Meyer, in his first season, ignored the bulk of the overseas veterans and picked a very young squad. It was his way of building the second tier within his squad. In the next month he has to add to that second tier.
It is why Marnitz Boshoff’s exclusion, as a flyhalf option, was surprising. Boshoff’s game looks ideally suited to Meyer’s style and to the demands of Test rugby. His goal-kicking is also the best among the South African options.
Cheetahs flank Heinrich Brüssow would always be in my squad but Meyer has never been a fan of the Brüssow way and his omission has nothing to do with the player’s performance but rather with a coach’s belief that the player does not fit in with his playing philosophy.
Meyer, in picking 36 players, would have pleased most with his selections. Now he has to give those second-tier players match opportunities.
Injuries to De Villiers and Fourie will ensure he selects a new midfield and he has plenty of options in the Stormers duo of Damian de Allende and Juan de Jongh. He can play Frans Steyn at No 12 and he also has the option of playing Jan Serfontein and S'bura Sithole at No 12 and 13 respectively. There is exciting cover in the midfield. It is the least of Meyer’s concerns.
Lock cover is also good. Bakkies Botha offers depth, as does Flip van der Merwe. And Pieter Steph du Toit will return later in the year.
The flyhalf position remains the most topical and the most influential. Frans Steyn has done a job for the Sharks but his franchise coach Jake White believes his best position is inside centre. Johan Goosen has been hit and miss and Morné Steyn’s first season at Stade Français in Paris has been underwhelming. Morné Steyn, Meyer’s go-to man at the Bulls and Boks, was not in the starting XV for much of the French club season and was even relieved of his goal-kicking duties when he did play. Meyer may want to play Morné Steyn into form or simply trust the history of the player.
The World XV should offer some entertainment but they won’t offer much resistance to the Boks. Nick Mallett is in charge of the squad, but he will only have one training session with his players and a captain’s walk through on Friday.

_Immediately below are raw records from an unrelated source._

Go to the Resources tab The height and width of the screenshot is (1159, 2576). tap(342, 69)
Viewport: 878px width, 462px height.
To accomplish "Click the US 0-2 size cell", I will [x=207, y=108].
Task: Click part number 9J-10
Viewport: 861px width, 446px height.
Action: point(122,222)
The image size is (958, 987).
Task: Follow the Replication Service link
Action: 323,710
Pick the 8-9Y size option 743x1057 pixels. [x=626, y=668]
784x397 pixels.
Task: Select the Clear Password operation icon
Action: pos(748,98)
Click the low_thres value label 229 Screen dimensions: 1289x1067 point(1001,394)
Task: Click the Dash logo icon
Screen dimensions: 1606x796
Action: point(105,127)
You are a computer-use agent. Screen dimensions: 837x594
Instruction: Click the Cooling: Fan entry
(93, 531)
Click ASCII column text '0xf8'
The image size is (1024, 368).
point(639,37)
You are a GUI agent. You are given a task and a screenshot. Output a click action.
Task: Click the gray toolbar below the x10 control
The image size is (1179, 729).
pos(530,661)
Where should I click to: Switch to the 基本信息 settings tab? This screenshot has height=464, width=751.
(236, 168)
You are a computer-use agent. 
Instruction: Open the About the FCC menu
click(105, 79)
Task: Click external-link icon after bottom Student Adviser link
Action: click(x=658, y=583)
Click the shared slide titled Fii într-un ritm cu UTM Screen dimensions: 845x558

This is an ideal opportunity for Meyer to play most of the internationally inexperienced players as a starting option and to load his bench with an insurance policy of hardened veterans.
Meyer, in explaining his squad selections, was effusive in his praise for Cornal Hendricks, De Allende, Sithole, lock Lood de Jager, hooker Callie Visagie and flank Teboho Mohoje. Now let’s see if he actually entrusts them with game time against a Welsh squad missing several frontline players and a bunch of Scots who would struggle to win a match in the Vodacom Cup.
Meyer won’t again easily face two squads as weak as that which tours South Africa this month.
His approach, in selection, will be an indicator of the substance to his press release description of the playing qualities of the new caps.